Resin Epoxy and wood - a combination that lasts
Posted by faessi1 on July 7th, 2019
Epoxy resin and wood - how does it fit together?
Epoxy resin and wood go together perfectly. Wrapping wood with a layer of epoxy resin is easy and gives the wood a beautiful coating that accentuates the colour of the wood and makes the grain shine.
Different properties of resin products
Epoxy resin or resin is a two-component material that cures within a few hours when mixed together and can then be cut, ground and polished. In contrast to polyester resins and polyurethane resins, the epoxy resin shrinks significantly less during curing. All other products can therefore become detached from the wood by shrinking after a few hours or days and are therefore not suitable. Epoxidharz Holz is for example a very good brand for this. There are products for different applications and here it is important to choose the right product.
- Low viscosity epoxy resins for coating layers
- Viscous epoxy resins for molding or casting resin type images
Let's get started
The synthetic resin action can now begin with gloves on your hands. Mix the two components of the epoxy resin (resin and hardener) so that the liquid can cure later.
The exact mixing ratios are always determined by the manufacturer and must be strictly adhered to. Some manufacturers choose a 1:1 ratio between resin and hardener, others a 2:1 or even a 4:1 mixture.
Then carefully stir the liquid in your measuring cup with a wooden or plastic stick for at least one, preferably three minutes, until both substances have completely mixed with each other. Scratch several times with the stick along the edge and bottom of the measuring cup to stir in these parts carefully.
Pouring the epoxy resin onto the wood
Now pour the resin mixture centrally onto your wooden surface and distribute it carefully to all sides with a squeegee. Instead of a squeegee, you can also use a wooden stick or any other object that is suitable for pushing.
Depending on the manufacturer, the mass will start to become so viscous after about 30 to 60 minutes that you will hardly be able to work on it.

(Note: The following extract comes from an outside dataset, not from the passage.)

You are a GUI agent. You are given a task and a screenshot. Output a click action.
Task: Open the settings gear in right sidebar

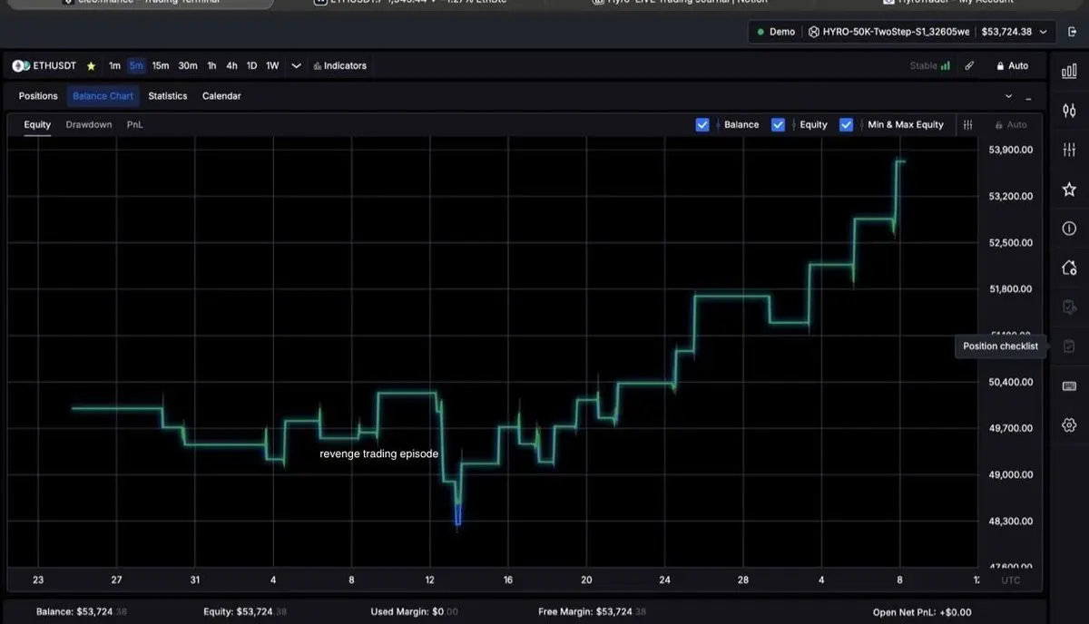[1069, 425]
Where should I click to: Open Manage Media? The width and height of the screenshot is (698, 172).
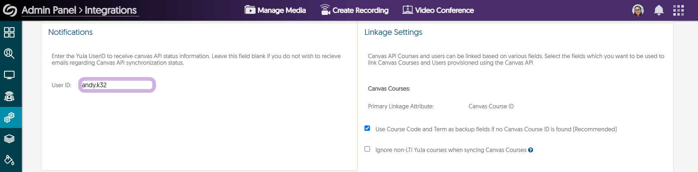(x=275, y=10)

Mixing and distributing the resin shouldn't take too long, but it shouldn't be hectic either.
Get out any bubbles of your resin
It is quite normal for bubbles to form on the wood when the epoxy resin is mixed, poured and distributed. As long as there are no larger inclusions, this is not a problem. Now pick up the flame burner and move the flame carefully and with circular movements from a safe distance towards the surface bubbles.
The flame should never come into direct contact with the epoxy resin. A distance of 5 to 10 centimeters is usually sufficient to burst the bubbles with the heat of the flame without roasting the surface.

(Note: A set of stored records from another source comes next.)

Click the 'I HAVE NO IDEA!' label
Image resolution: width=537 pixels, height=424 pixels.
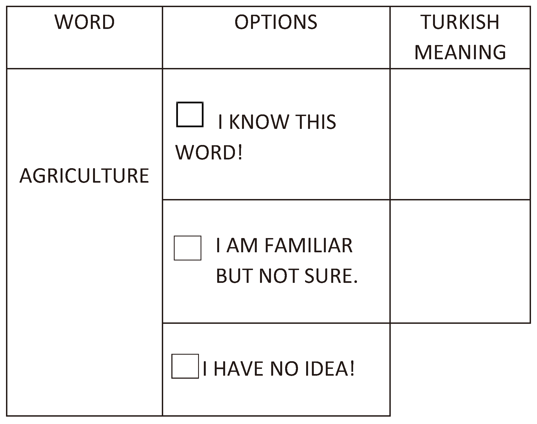[278, 369]
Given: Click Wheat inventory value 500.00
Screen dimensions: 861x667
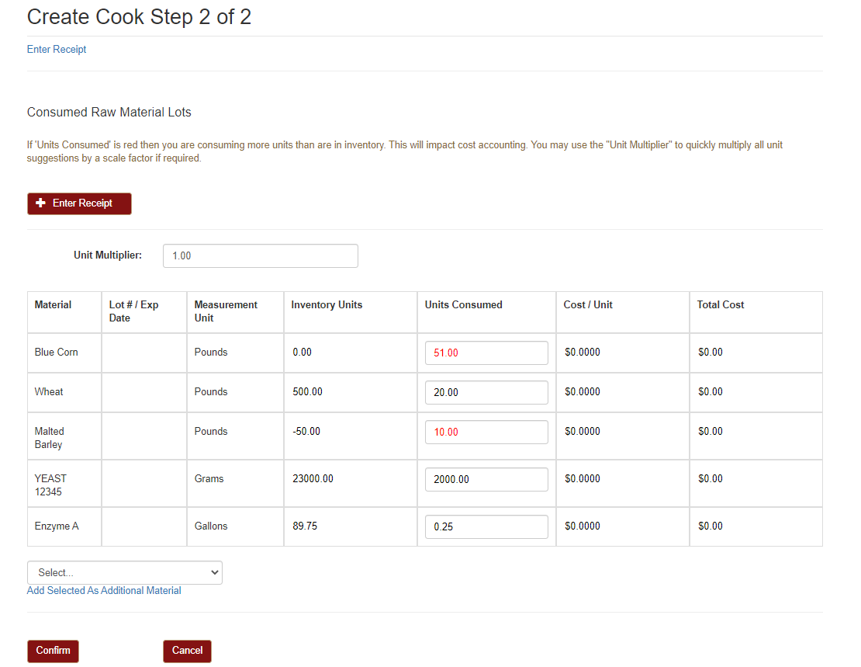Looking at the screenshot, I should tap(308, 392).
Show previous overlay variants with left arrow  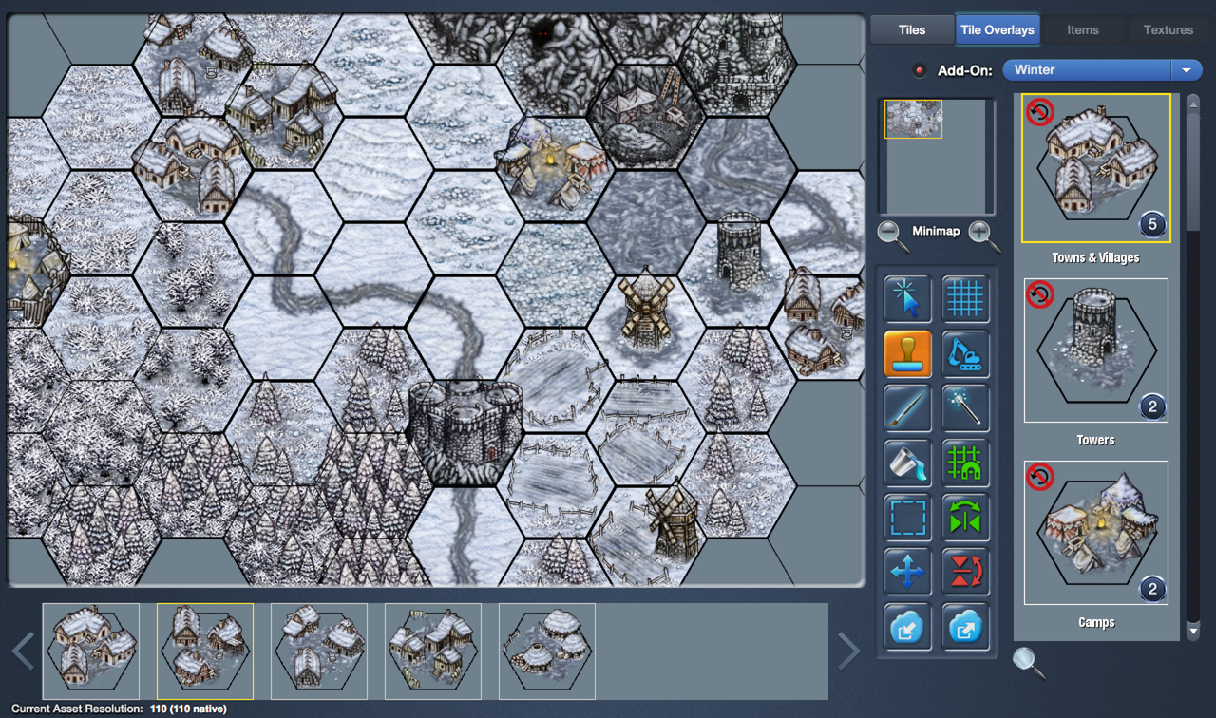[24, 652]
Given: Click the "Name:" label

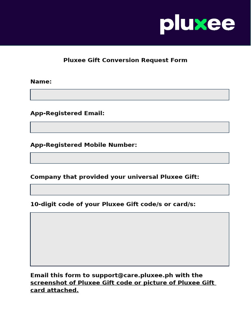Looking at the screenshot, I should 41,82.
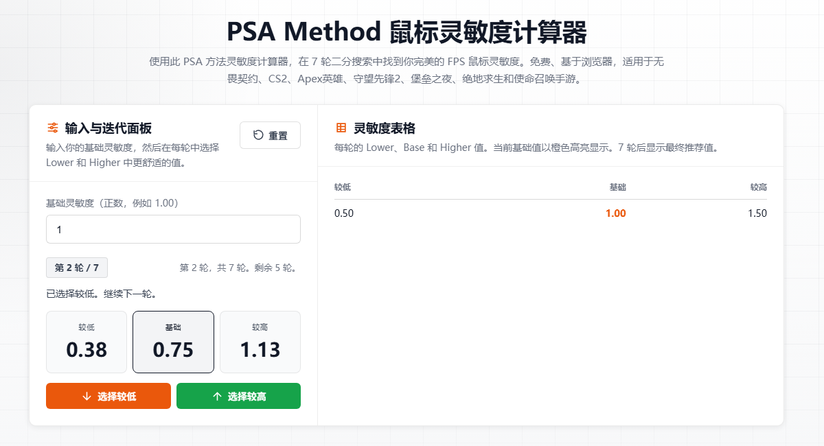The width and height of the screenshot is (824, 446).
Task: Click the table grid icon beside 灵敏度表格
Action: click(x=341, y=128)
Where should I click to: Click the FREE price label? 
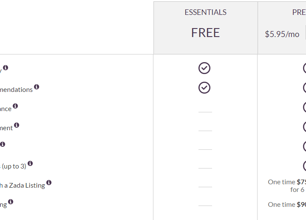click(206, 33)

Move the flame burner quickly over your work and do not hold it at one point for long. It is best to guide them from one side to the other with precise, rapid movements.
Once you've done the rough work with the burner, you can use a toothpick to remove the last bubbles from the epoxy resin layer by briefly pricking it. When working with the toothpick, you can also pull small hairs, dust or fluff out of the epoxy resin, which can collect inside or on top of the epoxy resin during handicrafts. If you don't find any residue in your resin layer, the result will be the best.
Leave to dry
The resin must cure for at least 24 hours until the last residue has dried. To ensure that nothing disturbs the surface during this time, you should cover the wood with a board. The board can be made of plastic as well as cardboard - it is important that it is very close to the epoxy resin layer without touching it, so that no lint or dirt will land on it.
The exact drying time again depends on the components of the mixture and the thickness of the resin layer. For more information, contact the resin manufacturer of your choice.
Usually, the resin is completely cured after 72 hours at the latest, so you can hang or set up your artwork at the latest.